La déconstruction de la Révolution française

C’est à travers la révolution française qu’Egoitz Urrutikoetxea a abordé l’histoire de la langue basque, pour mieux comprendre sa situation actuelle. Publié chez Elkar, "Politique linguistique de la Révolution française et la langue basque" est un travail d’histoire qui démonte les idées reçues sur cette époque.

"Les langues et les identités territoriales étaient compatibles avec les valeurs de la Révolution. C’est comme cela que les habitants de ces territoires les voyaient", avance l’auteur.

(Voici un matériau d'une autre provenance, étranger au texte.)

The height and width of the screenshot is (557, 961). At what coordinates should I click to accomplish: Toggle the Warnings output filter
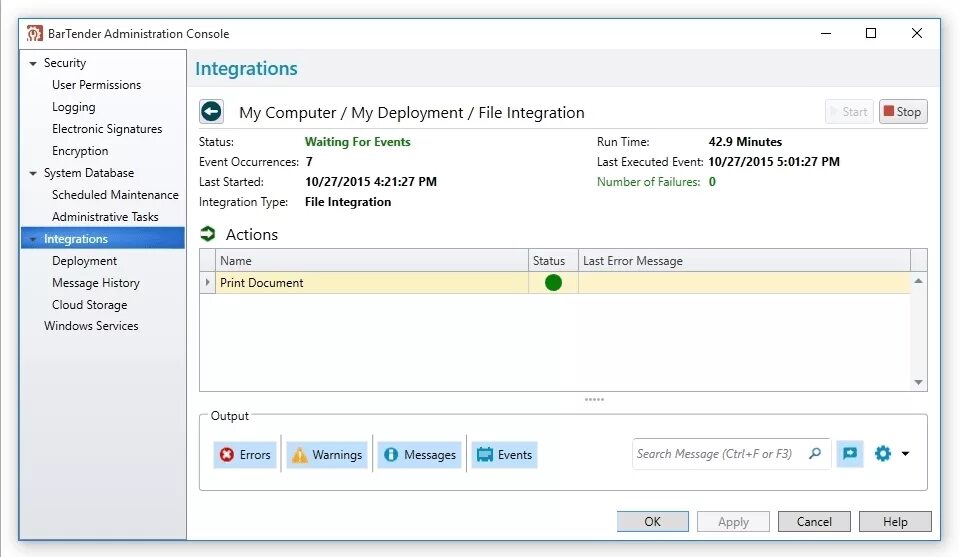pyautogui.click(x=327, y=455)
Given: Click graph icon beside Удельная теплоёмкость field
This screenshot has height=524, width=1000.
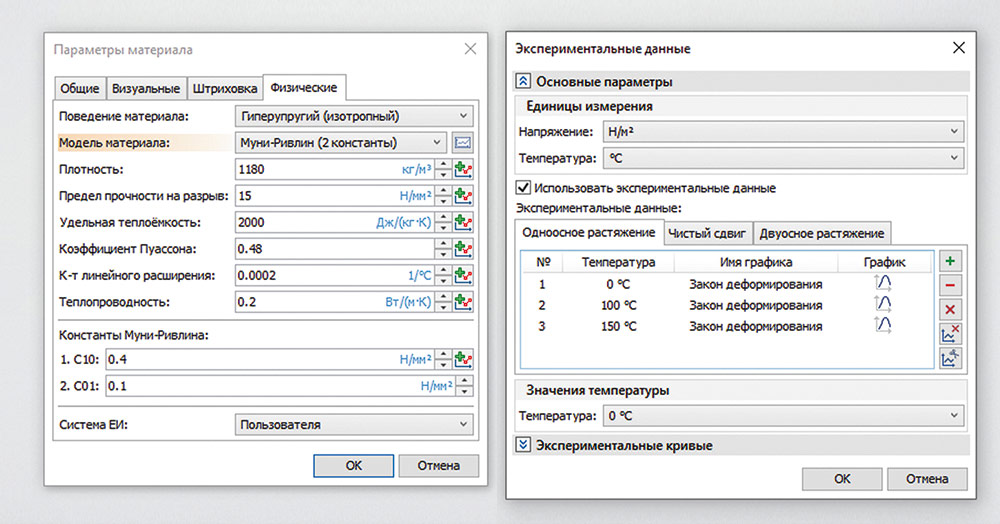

Or, la langue française est souvent associée à l’ère des libertés et les langues territoriales à l’ancien Régime, au passé.

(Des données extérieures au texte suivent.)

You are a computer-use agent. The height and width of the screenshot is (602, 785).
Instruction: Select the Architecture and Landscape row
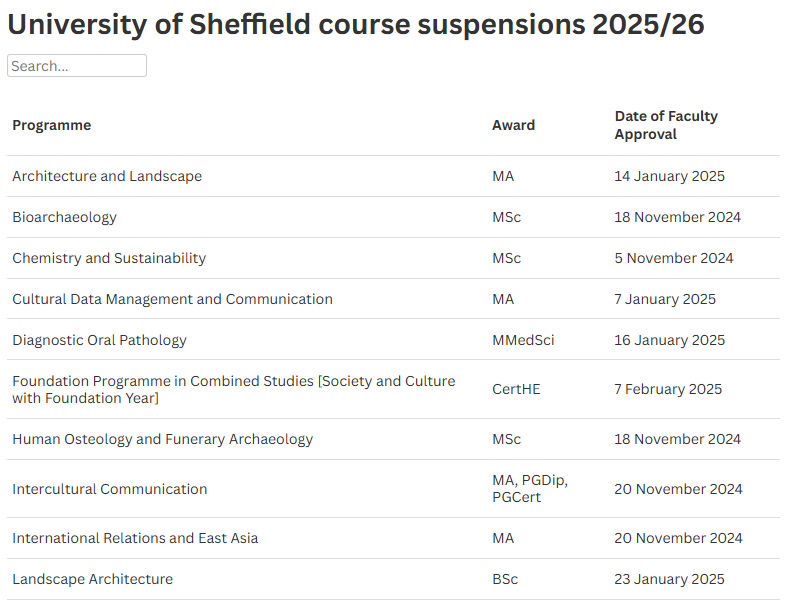(x=393, y=176)
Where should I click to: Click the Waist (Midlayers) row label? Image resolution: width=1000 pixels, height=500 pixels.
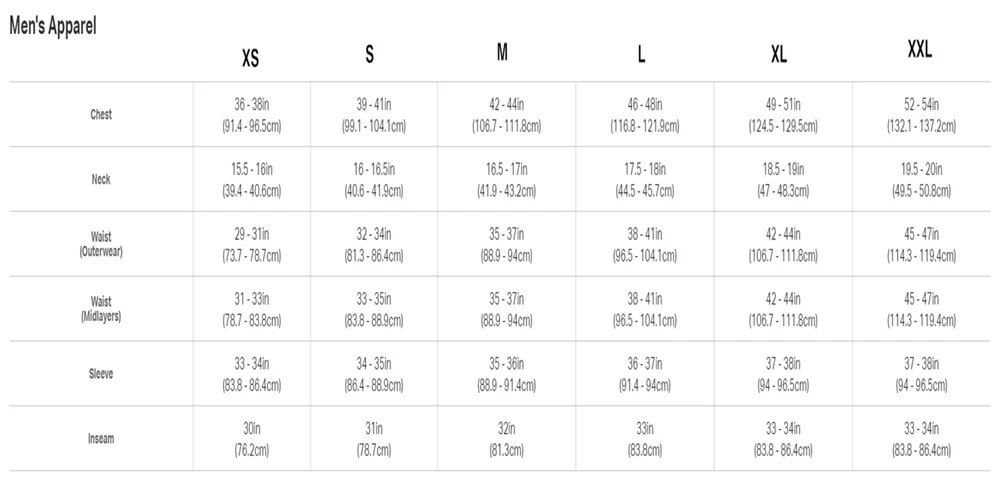[x=101, y=309]
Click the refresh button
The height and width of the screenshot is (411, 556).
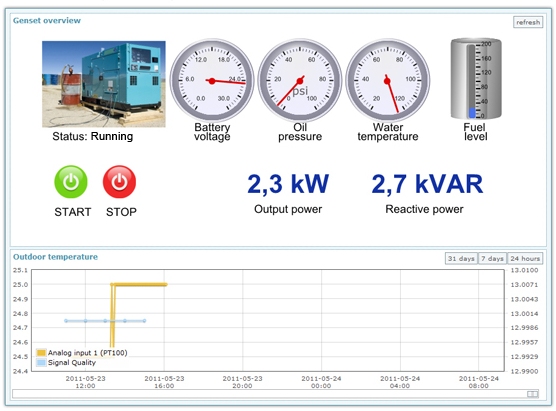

Une construction qui, selon E. Urrutikoetxea, sert encore aujourd’hui à justifier ou à expliquer des positions ou des faits touchant les langues et les identités. Et il donne comme exemple, le refus de signer la charte des langues minoritaires par l'Etat français.

Egoitz Urrutikoetxea a réalisé ce travail de recherche pour sa maîtrise d'histoire. © Isabelle MIQUELESTORENA


L’euskara et l’orée de la Communauté d’agglomération

"La langue basque est un sujet trop sérieux pour le laisser entre les mains des gouvernements" a lancé un des intervenants lors de la présentation du livre. "Euskal Elkargoaren sortzea eta euskararen geroa" (la Communauté d’agglomération Pays Basque et l’avenir de la langue basque), tel est le titre de la dernière publication de l’Académie de la langue basque Euskaltzaindia. A la veille de la création de la nouvelle institution, les acteurs de la langue basque se sont retrouvés lors des rencontres Jagon, organisées par l’académie. L’académicien Battittu Coyos en a recueilli les réflexions.

L'avènement de la CAPB est un moment politique regardé avec intérêt par les défenseurs de la langue, mais qui met également en évidence les limites de l’Etat français. "Ce livre expose clairement la situation dans laquelle nous nous trouvons : seulement 10% des élèves [du Pays Basque Nord] sont issus de l’enseignement en langue basque, qu’il soit immersif ou bilingue", a rappelé Aines Dufau, la directrice du centre pédagogique Ikas, lors du Biltzar.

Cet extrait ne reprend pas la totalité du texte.